Activity: Could you give the entries again, exactly as written?

Saved data entries:
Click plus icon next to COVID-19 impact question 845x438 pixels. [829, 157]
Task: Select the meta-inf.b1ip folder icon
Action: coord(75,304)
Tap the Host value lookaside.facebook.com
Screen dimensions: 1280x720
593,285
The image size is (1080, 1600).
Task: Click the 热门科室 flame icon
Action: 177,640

Reply:
Click plus icon next to COVID-19 impact question 845x438 pixels. [829, 157]
Task: Select the meta-inf.b1ip folder icon
Action: coord(75,304)
Tap the Host value lookaside.facebook.com
Screen dimensions: 1280x720
593,285
The image size is (1080, 1600).
Task: Click the 热门科室 flame icon
Action: 177,640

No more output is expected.